**Requirement:**
Copy nothing before the line containing "1568x753 pixels. How". Reproduce that line and all that follow, exactly, through the end of the records.

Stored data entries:
==================================================

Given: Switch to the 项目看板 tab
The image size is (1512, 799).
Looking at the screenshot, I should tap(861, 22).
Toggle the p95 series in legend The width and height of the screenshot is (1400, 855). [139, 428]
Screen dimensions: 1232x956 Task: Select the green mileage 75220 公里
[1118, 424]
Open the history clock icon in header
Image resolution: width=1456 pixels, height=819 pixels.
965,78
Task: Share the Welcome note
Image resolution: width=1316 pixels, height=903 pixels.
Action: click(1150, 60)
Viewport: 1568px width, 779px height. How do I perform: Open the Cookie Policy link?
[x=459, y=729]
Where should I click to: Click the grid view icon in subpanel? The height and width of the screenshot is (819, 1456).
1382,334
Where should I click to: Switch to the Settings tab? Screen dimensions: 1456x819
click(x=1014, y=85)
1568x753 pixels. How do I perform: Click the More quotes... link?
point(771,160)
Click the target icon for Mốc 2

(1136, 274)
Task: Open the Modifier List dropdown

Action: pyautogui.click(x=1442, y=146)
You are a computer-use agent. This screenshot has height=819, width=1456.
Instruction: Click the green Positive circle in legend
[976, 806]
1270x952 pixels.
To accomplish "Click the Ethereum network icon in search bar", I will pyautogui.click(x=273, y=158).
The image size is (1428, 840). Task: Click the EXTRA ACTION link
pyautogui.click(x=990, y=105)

==================================================

**Exercise response:**
1568x753 pixels. How do I perform: Click the More quotes... link?
point(771,160)
Click the target icon for Mốc 2

(1136, 274)
Task: Open the Modifier List dropdown

Action: pyautogui.click(x=1442, y=146)
You are a computer-use agent. This screenshot has height=819, width=1456.
Instruction: Click the green Positive circle in legend
[976, 806]
1270x952 pixels.
To accomplish "Click the Ethereum network icon in search bar", I will pyautogui.click(x=273, y=158).
The image size is (1428, 840). Task: Click the EXTRA ACTION link
pyautogui.click(x=990, y=105)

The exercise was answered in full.